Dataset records
..........
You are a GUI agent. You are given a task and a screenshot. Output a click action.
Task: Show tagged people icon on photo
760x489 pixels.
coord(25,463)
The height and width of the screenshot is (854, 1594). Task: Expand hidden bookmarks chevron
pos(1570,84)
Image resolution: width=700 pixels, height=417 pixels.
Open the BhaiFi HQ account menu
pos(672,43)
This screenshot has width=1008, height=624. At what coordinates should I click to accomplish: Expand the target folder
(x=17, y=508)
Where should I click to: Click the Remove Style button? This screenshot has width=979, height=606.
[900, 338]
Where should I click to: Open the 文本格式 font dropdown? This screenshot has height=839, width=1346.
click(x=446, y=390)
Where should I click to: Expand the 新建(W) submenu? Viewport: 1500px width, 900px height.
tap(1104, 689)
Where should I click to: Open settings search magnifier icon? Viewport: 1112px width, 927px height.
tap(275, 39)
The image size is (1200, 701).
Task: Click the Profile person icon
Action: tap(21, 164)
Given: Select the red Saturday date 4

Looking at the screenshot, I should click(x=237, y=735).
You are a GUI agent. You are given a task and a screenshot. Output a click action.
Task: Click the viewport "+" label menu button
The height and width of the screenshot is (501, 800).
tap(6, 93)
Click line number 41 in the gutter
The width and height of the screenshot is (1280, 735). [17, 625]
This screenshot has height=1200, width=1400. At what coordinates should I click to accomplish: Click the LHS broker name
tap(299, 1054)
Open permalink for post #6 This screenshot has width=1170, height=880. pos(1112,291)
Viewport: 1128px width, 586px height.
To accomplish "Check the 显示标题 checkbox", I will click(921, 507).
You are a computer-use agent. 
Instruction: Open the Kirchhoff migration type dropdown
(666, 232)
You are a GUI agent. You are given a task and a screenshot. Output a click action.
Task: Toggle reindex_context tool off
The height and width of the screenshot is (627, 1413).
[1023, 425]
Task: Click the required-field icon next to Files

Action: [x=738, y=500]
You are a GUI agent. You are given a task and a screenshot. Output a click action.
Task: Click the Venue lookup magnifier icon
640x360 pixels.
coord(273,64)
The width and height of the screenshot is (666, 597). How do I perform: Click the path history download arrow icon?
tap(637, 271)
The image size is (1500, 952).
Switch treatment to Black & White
..........
_EXERCISE DESCRIPTION_
The records above need to be retyped in full, exactly as they stand.

_EXERCISE RESPONSE_
You are a GUI agent. You are given a task and a screenshot. Output a click action.
Task: Show tagged people icon on photo
760x489 pixels.
coord(25,463)
The height and width of the screenshot is (854, 1594). Task: Expand hidden bookmarks chevron
pos(1570,84)
Image resolution: width=700 pixels, height=417 pixels.
Open the BhaiFi HQ account menu
pos(672,43)
This screenshot has width=1008, height=624. At what coordinates should I click to accomplish: Expand the target folder
(x=17, y=508)
Where should I click to: Click the Remove Style button? This screenshot has width=979, height=606.
[900, 338]
Where should I click to: Open the 文本格式 font dropdown? This screenshot has height=839, width=1346.
click(x=446, y=390)
Where should I click to: Expand the 新建(W) submenu? Viewport: 1500px width, 900px height.
tap(1104, 689)
Where should I click to: Open settings search magnifier icon? Viewport: 1112px width, 927px height.
tap(275, 39)
The image size is (1200, 701).
Task: Click the Profile person icon
Action: tap(21, 164)
Given: Select the red Saturday date 4

Looking at the screenshot, I should click(x=237, y=735).
You are a GUI agent. You are given a task and a screenshot. Output a click action.
Task: Click the viewport "+" label menu button
The height and width of the screenshot is (501, 800).
tap(6, 93)
Click line number 41 in the gutter
The width and height of the screenshot is (1280, 735). [17, 625]
This screenshot has height=1200, width=1400. At what coordinates should I click to accomplish: Click the LHS broker name
tap(299, 1054)
Open permalink for post #6 This screenshot has width=1170, height=880. pos(1112,291)
Viewport: 1128px width, 586px height.
To accomplish "Check the 显示标题 checkbox", I will click(921, 507).
You are a computer-use agent. 
Instruction: Open the Kirchhoff migration type dropdown
(666, 232)
You are a GUI agent. You are given a task and a screenshot. Output a click action.
Task: Toggle reindex_context tool off
The height and width of the screenshot is (627, 1413).
[1023, 425]
Task: Click the required-field icon next to Files

Action: [x=738, y=500]
You are a GUI agent. You are given a task and a screenshot. Output a click action.
Task: Click the Venue lookup magnifier icon
640x360 pixels.
coord(273,64)
The width and height of the screenshot is (666, 597). How do I perform: Click the path history download arrow icon?
tap(637, 271)
The image size is (1500, 952).
Switch treatment to Black & White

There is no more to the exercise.